Rachel Mars' new play is about comedy, but Iman Qureshi is not amused

Fri, 11 Jan 2013 11:25:15 GMT | Updated 2 years today

Ever laughed at a racist joke? Muslims, Arabs, terrorists? (Though some see all those as indistinguishable.) If you haven't, then you're either way too PC, or devoid of fun. Yes we all do it - but why? Especially when we know it isn't exactly appropriate? This is the subject explored in Rachel Mars' new show, The Way You Tell Them.

Presented in a stand-up comedy format, Mars makes use of her own Jewish heritage to demonstrate how humour allows people to get away with expressing all manner of abhorrent views. Mars, who has been dabbling in stand-up comedy herself, uses humour to ease the audience in to the premise of the play.

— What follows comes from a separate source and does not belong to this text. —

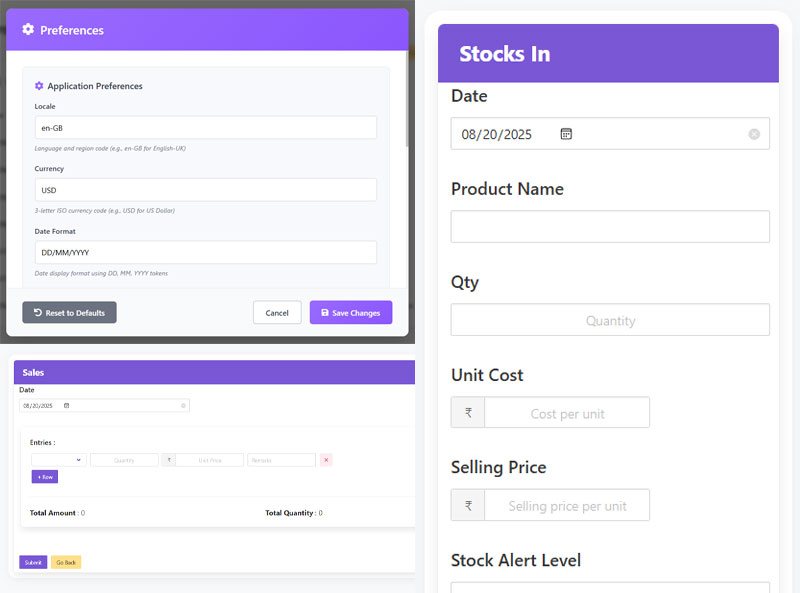This screenshot has width=800, height=593.
Task: Clear the Sales date using the small X
Action: [183, 406]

However, Mars' own comedy falls short of actually truly demonstrating how gratuitous humour can be. She gives us examples of jokes others have used, but this has the effect of attending a lecture on the devices of humour, rather than going to the theatre. The Way You Tell Them might have had a stronger impact if it devoted more time to leading its audience into laughing uproariously at grossly inappropriate jokes, and then proceeding to make the audience feel terribly guilty. As it stands, the play is rambling, and the audience seem to tune in and out without ever really connecting with the material.

There is one joke that Mars tells in order to undercut later, but it doesn't have the desired effect because the joke simply isn't funny; it's about a couple who go on a medical trial and only one survives it - hardly surprising it didn't emit a single laugh. Later, Mars plays a video of one of the men on the medical trial being interviewed about it, and he's clearly devastated by his partner's death. Had we laughed at the story earlier, we would have felt terribly guilty upon watching this; unfortunately, the audience never laughed, so it was effectively redundant.

Rachel Mars, whose play Tomboy Blues at Ovalhouse Theatre in 2011 was exceptionally good, is a great performer and clearly talented, funny and full of fascinating things to say. Unfortunately this play is only half-baked - it needs to go much further viscerally, emotionally and narratively in delivering its message. It never builds up into a climax, the emotion has little depth, the audience are preached to didactically - but only to be told things we already know. The Way You Tell Them is an interesting concept, but sadly, nothing more.

The Way You Tell Them, at the Camden People's Theatre from 9-12, 17-19 and 24-25 January 2013 at 7.30pm.